The client and server communicate via a custom JSON protocol over TCP socket streams. While this is needed to handle real time conversations, we also have a need for message based communication, such as getting all participatns in a conversation.
We have two options to support message based communication which we discuss below. We go with the first option for now as it is the most straightforward to implement.
The easiest option is to extend the JSON protocol to handle different types of
requests. For example, to read/write data, the client can send DataRequests
to the server. On the other hand, to broadcast conversation messages to users,
the client can send BroadcastRequests. The server can similarly respond with
DataResponse or BroadcastResponse to deliver either data or conversation
messages to the client.
This approach is very straightforward. However, we're mixing together streaming and messaging into the same protocol which is messy and unlikely to scale (this is fine since Grima is not meant to be a production application). A further downside is that we're reinventing the wheel by creating this custom protocol instead of using HTTP (this is also fine since the point of Grima is to reinvent the wheel where it would be interesting to do so).
The second option is to update our server to understand HTTP/1.1 requests. The client can then request data from the server in the 'normal' fashion and use the streaming protocol only when it wants to broadcast conversation messages. A further benefit of this approach is that it more naturally allows us to factor out the data requests from the message broadcasting into different services (although we can do this with the above approach as well).
The server uses a separate process for each client. Ultimately, processes should be decoupled from clients so the server can scale to handle many more clients. One option for this is to have a client queue which is shared across processes. Each client is put on the queue and worker processes take clients off the queue, process them, and place them at the end of the queue.
Of course, there are a number of issues with this approach:
- The queue could become a bottleneck if there is a lot of contention from many processes reading and writing at the same time.
- Clients could become starved if all processes are busy handling big requests.
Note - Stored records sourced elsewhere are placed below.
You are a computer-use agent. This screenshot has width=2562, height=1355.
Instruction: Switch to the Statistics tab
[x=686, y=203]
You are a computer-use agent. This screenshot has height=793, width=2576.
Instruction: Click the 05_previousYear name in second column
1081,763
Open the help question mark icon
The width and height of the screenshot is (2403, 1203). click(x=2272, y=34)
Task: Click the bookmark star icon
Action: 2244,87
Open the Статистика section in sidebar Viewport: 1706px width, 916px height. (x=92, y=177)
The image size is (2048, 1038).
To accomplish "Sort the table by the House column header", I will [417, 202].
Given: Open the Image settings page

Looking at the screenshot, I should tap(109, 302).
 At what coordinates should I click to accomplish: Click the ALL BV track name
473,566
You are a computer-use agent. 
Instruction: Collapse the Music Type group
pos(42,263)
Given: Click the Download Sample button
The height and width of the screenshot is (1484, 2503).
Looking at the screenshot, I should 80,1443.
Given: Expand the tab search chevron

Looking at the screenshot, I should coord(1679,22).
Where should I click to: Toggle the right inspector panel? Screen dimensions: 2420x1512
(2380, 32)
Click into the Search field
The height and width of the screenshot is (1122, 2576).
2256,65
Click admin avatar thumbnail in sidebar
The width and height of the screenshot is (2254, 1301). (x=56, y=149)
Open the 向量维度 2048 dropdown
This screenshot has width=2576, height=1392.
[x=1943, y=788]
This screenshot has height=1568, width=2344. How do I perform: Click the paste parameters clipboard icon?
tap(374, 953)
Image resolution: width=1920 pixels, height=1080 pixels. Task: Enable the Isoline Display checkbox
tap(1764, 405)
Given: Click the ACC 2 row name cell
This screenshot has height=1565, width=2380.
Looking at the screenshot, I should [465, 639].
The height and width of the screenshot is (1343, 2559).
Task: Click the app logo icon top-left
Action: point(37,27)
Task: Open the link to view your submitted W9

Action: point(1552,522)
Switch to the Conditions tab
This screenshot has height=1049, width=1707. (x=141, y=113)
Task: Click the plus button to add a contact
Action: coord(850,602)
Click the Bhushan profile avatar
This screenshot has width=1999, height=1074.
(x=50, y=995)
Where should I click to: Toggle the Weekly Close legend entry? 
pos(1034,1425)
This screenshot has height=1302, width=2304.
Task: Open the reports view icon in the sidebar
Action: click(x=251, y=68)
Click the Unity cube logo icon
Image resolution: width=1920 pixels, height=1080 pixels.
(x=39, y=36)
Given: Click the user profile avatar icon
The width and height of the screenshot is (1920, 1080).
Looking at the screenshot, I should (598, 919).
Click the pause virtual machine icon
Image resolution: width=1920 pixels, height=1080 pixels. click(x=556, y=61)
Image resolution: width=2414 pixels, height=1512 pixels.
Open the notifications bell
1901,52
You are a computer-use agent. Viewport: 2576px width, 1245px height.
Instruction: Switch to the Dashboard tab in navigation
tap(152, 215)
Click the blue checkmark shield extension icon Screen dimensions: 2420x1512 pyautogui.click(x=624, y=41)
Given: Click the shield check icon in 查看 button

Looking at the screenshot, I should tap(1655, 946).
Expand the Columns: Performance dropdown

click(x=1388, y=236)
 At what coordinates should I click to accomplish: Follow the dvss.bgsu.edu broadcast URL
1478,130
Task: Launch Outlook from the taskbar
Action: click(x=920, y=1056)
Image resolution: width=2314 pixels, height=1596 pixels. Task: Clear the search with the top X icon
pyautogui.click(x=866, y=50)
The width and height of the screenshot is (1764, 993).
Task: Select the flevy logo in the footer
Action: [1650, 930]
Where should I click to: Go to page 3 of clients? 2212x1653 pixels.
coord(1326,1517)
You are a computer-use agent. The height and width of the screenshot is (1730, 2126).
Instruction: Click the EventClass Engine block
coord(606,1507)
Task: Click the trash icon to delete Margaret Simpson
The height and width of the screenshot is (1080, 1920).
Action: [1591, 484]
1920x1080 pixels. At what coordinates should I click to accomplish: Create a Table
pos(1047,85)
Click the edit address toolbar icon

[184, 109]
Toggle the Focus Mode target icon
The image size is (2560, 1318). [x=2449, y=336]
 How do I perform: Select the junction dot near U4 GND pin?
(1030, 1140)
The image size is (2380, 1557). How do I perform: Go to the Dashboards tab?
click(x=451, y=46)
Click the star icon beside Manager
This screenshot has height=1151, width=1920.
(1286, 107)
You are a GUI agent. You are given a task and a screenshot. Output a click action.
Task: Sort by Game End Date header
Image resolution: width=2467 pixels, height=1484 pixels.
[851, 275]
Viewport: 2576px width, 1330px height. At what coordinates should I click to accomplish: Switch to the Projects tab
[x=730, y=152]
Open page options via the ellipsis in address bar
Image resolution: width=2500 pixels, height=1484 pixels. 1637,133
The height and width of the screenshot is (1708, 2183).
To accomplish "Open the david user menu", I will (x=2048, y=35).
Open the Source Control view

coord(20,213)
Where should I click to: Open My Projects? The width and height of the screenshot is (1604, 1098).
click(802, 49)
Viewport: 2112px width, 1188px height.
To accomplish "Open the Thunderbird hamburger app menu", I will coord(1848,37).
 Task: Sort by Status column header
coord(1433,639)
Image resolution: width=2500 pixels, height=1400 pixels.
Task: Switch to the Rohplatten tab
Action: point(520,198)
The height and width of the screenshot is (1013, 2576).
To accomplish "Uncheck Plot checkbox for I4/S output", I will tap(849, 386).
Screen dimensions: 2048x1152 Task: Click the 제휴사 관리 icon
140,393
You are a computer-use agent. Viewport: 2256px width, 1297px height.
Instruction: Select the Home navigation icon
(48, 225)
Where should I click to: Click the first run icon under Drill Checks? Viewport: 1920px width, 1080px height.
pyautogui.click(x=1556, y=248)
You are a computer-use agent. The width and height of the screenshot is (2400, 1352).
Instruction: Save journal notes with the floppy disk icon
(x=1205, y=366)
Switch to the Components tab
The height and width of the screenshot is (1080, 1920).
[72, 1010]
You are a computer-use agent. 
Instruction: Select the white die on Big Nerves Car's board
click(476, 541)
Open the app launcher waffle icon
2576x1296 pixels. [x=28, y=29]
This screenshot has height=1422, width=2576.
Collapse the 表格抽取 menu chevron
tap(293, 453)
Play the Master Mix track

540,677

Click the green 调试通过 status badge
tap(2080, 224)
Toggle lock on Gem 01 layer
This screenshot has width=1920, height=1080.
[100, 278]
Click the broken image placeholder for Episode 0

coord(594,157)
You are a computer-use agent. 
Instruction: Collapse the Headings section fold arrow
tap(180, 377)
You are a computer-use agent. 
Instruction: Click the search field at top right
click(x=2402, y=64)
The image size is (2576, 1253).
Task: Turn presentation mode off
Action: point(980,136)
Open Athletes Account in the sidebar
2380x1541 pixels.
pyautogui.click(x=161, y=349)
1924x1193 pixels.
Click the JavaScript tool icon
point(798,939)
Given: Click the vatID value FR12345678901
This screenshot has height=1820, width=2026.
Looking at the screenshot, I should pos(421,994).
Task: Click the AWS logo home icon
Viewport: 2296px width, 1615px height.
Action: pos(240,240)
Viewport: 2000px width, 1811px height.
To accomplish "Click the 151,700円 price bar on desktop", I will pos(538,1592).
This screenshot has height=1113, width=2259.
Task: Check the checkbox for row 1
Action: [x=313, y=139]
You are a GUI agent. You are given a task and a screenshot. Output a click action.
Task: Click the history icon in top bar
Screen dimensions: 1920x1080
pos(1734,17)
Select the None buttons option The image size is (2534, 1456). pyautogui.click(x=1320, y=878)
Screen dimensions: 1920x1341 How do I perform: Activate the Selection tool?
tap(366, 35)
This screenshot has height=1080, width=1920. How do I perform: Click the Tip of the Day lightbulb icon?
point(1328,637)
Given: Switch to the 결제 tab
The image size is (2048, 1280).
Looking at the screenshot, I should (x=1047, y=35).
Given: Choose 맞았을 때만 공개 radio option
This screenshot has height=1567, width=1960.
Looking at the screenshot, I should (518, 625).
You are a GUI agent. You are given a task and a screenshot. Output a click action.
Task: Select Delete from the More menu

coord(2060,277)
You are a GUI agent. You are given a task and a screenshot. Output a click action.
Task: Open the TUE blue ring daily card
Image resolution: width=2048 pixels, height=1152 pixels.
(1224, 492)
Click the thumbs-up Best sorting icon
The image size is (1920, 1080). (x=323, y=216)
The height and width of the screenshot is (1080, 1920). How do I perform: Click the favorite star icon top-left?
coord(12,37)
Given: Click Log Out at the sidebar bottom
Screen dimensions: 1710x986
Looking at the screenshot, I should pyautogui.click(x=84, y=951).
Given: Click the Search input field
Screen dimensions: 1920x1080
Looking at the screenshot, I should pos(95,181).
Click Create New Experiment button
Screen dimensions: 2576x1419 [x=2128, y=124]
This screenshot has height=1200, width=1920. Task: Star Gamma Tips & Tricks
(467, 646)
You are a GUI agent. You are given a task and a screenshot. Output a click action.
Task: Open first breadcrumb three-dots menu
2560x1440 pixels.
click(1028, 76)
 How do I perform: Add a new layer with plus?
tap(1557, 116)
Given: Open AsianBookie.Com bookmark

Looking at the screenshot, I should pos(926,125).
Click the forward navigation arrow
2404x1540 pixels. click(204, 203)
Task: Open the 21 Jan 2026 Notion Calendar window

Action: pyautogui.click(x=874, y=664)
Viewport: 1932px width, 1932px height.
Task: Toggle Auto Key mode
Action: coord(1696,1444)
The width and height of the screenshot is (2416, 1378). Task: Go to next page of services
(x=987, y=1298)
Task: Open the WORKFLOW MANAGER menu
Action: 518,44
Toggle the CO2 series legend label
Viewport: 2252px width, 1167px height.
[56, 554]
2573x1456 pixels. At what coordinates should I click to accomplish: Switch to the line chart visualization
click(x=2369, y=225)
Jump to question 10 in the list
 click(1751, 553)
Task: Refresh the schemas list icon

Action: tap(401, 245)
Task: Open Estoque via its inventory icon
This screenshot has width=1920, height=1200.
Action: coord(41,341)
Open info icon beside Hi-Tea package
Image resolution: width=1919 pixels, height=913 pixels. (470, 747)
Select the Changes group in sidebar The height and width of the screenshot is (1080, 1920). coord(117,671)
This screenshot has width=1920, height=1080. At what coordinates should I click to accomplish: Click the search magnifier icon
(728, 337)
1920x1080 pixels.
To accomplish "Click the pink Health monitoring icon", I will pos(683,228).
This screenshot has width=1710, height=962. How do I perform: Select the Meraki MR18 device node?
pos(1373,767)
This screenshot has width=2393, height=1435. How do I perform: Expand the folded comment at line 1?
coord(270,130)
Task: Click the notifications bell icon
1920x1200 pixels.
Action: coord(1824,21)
We could maybe mitigate this with some kind of async programming.
- Since we're using processes for "multithreading", context switching between clients all the time could have high overhead. (It may also make sense to switch to threads entierly -- the code is highly I/O bound so we won't suffer too much penalty from the GIL).
A related approach is to have multiple client queues and assign subsets of processes to each queue. While this can mitigate issues 1, issues 2 and 3 would still pose problems.
All the data is stored on-disk in a SQLite database. The schema is defined in
the schema.py file.
At a high level, we store conversations in three tables, Chats,
Participants, and Messages. Decoupling participants into a separate table
from conversations allows us to easily handle both private (one-on-one) and
group conversations.